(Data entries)
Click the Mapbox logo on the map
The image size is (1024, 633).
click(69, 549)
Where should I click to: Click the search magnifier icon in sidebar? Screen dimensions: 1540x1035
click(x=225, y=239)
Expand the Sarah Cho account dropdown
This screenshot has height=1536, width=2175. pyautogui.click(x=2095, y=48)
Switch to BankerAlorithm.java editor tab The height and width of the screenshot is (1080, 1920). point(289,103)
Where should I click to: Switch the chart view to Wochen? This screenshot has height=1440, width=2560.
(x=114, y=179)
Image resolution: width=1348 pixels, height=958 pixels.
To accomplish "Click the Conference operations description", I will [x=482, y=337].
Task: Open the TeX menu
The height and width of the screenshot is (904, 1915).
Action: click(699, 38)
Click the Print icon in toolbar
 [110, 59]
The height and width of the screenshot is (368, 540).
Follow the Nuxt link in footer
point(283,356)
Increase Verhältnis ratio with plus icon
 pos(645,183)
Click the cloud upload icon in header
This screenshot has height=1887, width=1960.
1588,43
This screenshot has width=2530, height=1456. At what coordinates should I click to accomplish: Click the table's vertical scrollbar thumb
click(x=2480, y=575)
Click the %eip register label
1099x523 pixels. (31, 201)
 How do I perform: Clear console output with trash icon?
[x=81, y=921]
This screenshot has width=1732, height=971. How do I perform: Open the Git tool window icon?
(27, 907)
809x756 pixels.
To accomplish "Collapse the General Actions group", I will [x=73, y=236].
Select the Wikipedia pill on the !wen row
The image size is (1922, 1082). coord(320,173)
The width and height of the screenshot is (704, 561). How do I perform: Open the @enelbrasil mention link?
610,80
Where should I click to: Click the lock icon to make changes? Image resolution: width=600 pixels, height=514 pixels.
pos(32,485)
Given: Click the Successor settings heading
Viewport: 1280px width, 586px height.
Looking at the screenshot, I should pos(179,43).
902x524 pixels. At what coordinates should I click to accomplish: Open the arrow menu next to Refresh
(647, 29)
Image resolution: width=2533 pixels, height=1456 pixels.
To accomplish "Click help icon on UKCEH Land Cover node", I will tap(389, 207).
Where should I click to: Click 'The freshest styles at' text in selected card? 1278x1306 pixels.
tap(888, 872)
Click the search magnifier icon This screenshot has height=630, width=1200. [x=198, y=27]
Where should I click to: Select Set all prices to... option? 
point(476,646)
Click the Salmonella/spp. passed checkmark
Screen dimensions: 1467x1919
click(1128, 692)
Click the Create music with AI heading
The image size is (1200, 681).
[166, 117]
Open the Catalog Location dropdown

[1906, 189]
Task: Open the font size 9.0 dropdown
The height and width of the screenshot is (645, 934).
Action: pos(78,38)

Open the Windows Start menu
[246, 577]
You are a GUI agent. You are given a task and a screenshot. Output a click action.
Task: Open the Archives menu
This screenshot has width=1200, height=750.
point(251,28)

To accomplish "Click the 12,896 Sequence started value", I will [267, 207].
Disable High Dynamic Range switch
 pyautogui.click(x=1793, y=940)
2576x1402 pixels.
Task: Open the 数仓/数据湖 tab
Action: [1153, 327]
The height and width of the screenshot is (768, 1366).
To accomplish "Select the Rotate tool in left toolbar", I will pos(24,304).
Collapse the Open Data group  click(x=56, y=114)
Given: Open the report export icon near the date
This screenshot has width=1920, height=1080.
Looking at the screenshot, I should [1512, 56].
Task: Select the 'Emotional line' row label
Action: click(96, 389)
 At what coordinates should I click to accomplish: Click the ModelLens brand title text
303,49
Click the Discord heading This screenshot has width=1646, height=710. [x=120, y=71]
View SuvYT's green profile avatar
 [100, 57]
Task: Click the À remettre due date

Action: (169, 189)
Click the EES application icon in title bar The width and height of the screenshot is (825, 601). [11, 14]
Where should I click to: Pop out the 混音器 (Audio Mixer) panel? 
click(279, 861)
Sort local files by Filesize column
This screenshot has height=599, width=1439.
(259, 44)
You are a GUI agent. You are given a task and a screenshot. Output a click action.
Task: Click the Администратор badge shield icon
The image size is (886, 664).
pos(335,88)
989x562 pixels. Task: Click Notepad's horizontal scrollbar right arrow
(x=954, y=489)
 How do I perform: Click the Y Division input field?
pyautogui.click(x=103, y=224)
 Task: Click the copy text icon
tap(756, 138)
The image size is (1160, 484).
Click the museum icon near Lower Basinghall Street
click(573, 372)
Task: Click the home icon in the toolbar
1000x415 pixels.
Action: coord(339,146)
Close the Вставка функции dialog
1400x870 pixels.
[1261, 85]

Task - Gather every line from the entries above that contains the word "dropdown".

Written reply -
Expand the Sarah Cho account dropdown
Open the Catalog Location dropdown
Task: Open the font size 9.0 dropdown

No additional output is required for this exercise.